TEXT SECTION
>>>>

On Behalf of | Dec 31, 2019 | Distracted Driving |

Campaigns designed to draw attention to distracted driving often target cell phone use. While there is no doubt that texting while driving is dangerous, iDrive Safely draws attention to another lesser talked-about distraction: Music. According to studies, Georgia drivers who listen to decibel-popping music while driving may unwittingly impair their judgment. 

Studies reveal that as many as 90% of people listen to some form of tunes when behind the wheel, though researchers believe that is an underestimation. Separate research suggests listening to music during the commute actually has several benefits. For instance, listening to music while stuck in traffic can help to reduce anxiety, boredom and stress, thereby serving to prevent adverse health effects. In some cases, background music can help to improve concentration and focus, which can be very beneficial when behind the wheel. 

Despite the proven benefits of music, however, some music can be extremely distracting to drivers, especially when a driver turns it up to eardrum-blasting volumes. Findings from a Newfoundland’s Memorial University study found that a person’s reaction time decreases by as much as 20% when listening to loud music. 

What the researchers consider “loud,” however — 95 decibels — is actually not that loud at all. The middle volume on a typical music player, such as your phone, is 94 decibels. Most people listen to music in their vehicles at 100 dB, especially when on the freeway. 

While one might think inattention arises when listening to someone else’s music, findings published in a Children’s Hospital of Philadelphia Research Institute paper show that the opposite is true. Drivers’ performance dipped when rocking out to preferred music, while the rate at which they made traffic violations and errors increased. Alternately, drivers who listened to calming music tended to operate more safely. 

The institute attributes these findings to the short attention span of humans. To drive safely and with situational awareness, people need to remain focused on the task at hand.

<<<<

INFORMATION PROVIDED
>>>>

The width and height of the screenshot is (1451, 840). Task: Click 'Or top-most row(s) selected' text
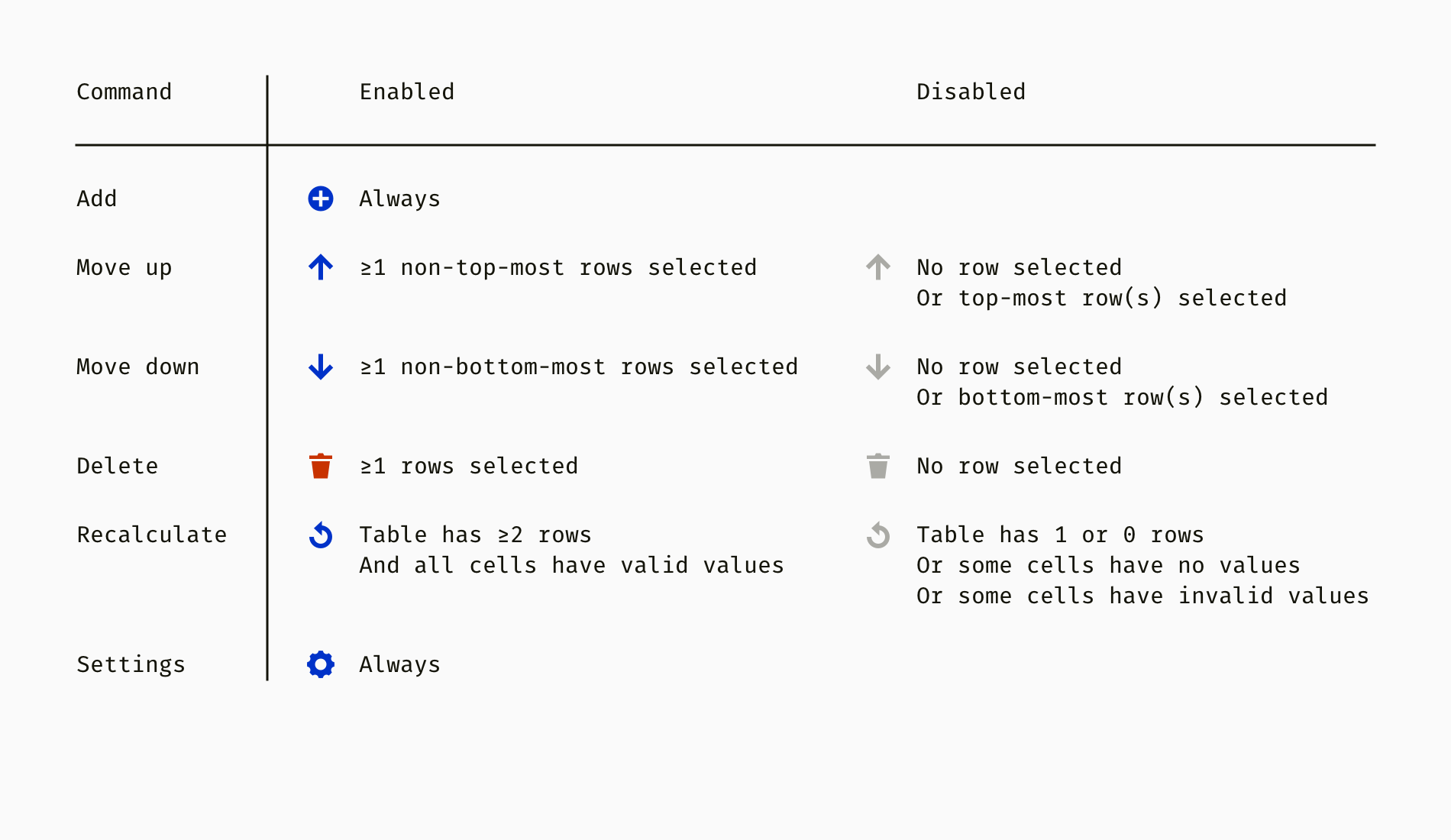[1101, 298]
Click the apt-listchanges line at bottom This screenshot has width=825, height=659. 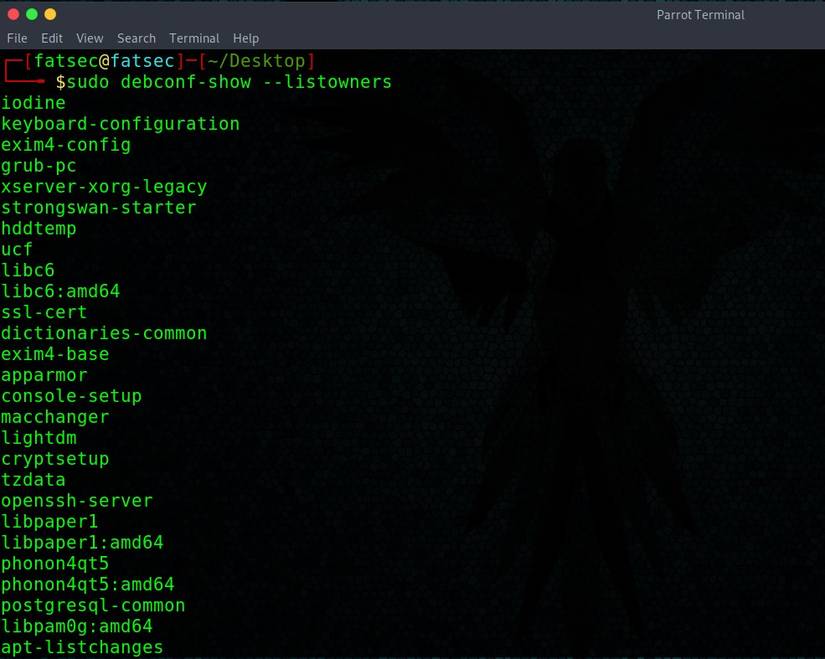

<<<<

PROBLEM 1
In the text on music and driving, at what volume do most people listen to music in their vehicles?
PROBLEM 2
Quote the text on music and driving from "What the researchers" to "operate more safely.".

EXERCISE OUTPUT 1
Most people listen at 100 dB.

EXERCISE OUTPUT 2
What the researchers consider “loud,” however — 95 decibels — is actually not that loud at all. The middle volume on a typical music player, such as your phone, is 94 decibels. Most people listen to music in their vehicles at 100 dB, especially when on the freeway. 

While one might think inattention arises when listening to someone else’s music, findings published in a Children’s Hospital of Philadelphia Research Institute paper show that the opposite is true. Drivers’ performance dipped when rocking out to preferred music, while the rate at which they made traffic violations and errors increased. Alternately, drivers who listened to calming music tended to operate more safely.